|GIS Technology Helps Local Edina Man Reclaim Long Lost Land
By Catherine Hansen, University of St. Thomas
In the summer of 2007, a conversation started between Larry Cerf (Edina) and the Geography Department at the University of St. Thomas regarding the possibilities of locating and mapping acreages confiscated by Nazi Germany in the early 1930s. Cerf’s grandfather’s family had owned a large amount of agricultural and industrial land east of Berlin. Documentation had been buried in the East German state until the fall of the Berlin Wall in 1989. His aunt had been working to reclaim the land lost, however, the project fell on Cerf’s shoulders with her death in 1992. Since then, Cerf has found proof of hundreds of deeds and historic maps with connections to his relatives, some dating as far back as 1863.
The problem for him was matching historical maps and deeds with the present landscape. Sixty years of landscape change, particularly in post WWII Germany, made it nearly impossible to prove where and what had belonged to Cerf’s family. After a visit browsing much of Cerf’s evidence with St. Thomas Geographers Robert Werner and Catherine Hansen, the mapping project was clarified.

[Extracted data entries]
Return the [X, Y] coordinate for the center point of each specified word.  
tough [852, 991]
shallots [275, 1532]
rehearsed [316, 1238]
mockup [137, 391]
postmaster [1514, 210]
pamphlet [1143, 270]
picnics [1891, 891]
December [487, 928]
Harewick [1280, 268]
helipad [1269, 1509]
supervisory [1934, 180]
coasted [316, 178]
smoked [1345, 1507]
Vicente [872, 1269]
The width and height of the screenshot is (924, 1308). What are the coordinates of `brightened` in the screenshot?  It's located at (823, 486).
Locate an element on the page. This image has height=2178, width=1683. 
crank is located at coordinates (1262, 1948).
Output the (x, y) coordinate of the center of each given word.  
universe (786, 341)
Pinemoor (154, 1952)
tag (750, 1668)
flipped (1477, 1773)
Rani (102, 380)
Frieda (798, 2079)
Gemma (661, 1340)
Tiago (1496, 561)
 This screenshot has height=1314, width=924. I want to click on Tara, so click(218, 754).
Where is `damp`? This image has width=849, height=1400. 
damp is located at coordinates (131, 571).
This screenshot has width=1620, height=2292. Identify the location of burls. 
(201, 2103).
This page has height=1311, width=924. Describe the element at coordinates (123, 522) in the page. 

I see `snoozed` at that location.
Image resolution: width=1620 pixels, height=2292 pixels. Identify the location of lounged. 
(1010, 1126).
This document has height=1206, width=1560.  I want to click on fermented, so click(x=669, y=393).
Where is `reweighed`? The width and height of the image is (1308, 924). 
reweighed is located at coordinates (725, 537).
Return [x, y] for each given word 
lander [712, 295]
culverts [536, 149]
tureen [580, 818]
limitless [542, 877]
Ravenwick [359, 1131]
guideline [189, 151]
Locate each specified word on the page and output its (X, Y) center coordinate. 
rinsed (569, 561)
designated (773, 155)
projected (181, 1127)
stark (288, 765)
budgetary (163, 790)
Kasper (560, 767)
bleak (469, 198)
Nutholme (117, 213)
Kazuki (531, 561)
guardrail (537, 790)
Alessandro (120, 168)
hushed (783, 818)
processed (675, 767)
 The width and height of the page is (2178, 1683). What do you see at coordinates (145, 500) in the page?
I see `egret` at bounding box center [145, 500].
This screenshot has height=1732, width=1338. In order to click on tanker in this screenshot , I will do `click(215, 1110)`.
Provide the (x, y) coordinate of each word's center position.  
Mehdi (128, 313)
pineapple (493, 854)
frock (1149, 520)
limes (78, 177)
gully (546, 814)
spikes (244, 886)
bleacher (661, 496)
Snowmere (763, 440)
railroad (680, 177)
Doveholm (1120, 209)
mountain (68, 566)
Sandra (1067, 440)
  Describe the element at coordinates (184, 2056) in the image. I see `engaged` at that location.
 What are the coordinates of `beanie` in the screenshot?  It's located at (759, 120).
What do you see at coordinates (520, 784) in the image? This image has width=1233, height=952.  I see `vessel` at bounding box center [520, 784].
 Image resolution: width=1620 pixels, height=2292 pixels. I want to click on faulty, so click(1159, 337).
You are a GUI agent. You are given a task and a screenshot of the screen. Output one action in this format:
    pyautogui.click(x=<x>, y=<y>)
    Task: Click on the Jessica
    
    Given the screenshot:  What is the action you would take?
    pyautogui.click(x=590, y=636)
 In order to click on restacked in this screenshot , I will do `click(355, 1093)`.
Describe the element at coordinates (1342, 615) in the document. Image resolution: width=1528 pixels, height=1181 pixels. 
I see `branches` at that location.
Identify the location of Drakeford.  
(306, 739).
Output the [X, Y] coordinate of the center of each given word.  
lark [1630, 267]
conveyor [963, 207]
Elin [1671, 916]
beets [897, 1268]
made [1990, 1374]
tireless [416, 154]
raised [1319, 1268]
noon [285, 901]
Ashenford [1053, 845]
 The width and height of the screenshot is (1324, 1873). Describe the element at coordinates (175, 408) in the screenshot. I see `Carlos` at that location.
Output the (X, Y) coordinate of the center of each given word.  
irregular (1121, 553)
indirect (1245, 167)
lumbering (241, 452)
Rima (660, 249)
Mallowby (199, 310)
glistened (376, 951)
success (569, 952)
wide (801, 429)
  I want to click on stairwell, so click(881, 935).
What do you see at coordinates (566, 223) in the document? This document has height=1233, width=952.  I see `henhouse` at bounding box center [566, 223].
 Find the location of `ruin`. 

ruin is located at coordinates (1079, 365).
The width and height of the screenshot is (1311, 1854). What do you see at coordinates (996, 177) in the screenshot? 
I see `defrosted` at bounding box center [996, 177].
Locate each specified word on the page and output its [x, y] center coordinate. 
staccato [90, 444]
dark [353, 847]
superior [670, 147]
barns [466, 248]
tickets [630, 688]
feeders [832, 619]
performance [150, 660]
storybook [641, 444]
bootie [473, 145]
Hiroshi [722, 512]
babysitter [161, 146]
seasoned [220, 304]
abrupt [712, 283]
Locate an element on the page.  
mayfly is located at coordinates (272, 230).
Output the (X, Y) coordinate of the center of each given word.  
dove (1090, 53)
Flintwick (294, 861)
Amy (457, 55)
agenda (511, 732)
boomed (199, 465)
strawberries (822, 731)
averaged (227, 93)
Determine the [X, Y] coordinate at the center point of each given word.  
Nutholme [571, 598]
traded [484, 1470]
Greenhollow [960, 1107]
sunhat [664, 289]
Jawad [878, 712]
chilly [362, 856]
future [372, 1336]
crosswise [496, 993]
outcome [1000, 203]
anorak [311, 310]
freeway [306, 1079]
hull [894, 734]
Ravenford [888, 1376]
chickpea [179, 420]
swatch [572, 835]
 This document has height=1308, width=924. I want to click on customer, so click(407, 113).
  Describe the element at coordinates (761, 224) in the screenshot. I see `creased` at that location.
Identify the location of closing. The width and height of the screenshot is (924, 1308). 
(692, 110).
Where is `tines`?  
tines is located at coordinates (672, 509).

WHAT IS ASKED:
1/ Reproduce verbatim the passage of the GIS land article starting at "The problem for" and ending at "project was clarified.".
2/ Answer these questions from the GIS land article:
(a) In what year did the conversation between Larry Cerf and the St. Thomas Geography Department begin?
(b) In what year did Cerf's aunt die?
(c) Which two St. Thomas geographers browsed Cerf's evidence with him?
These records were taken from a separate source.

COMPLETE ANSWERS:
1/
The problem for him was matching historical maps and deeds with the present landscape. Sixty years of landscape change, particularly in post WWII Germany, made it nearly impossible to prove where and what had belonged to Cerf’s family. After a visit browsing much of Cerf’s evidence with St. Thomas Geographers Robert Werner and Catherine Hansen, the mapping project was clarified.

2/
(a) 2007
(b) 1992
(c) Robert Werner and Catherine Hansen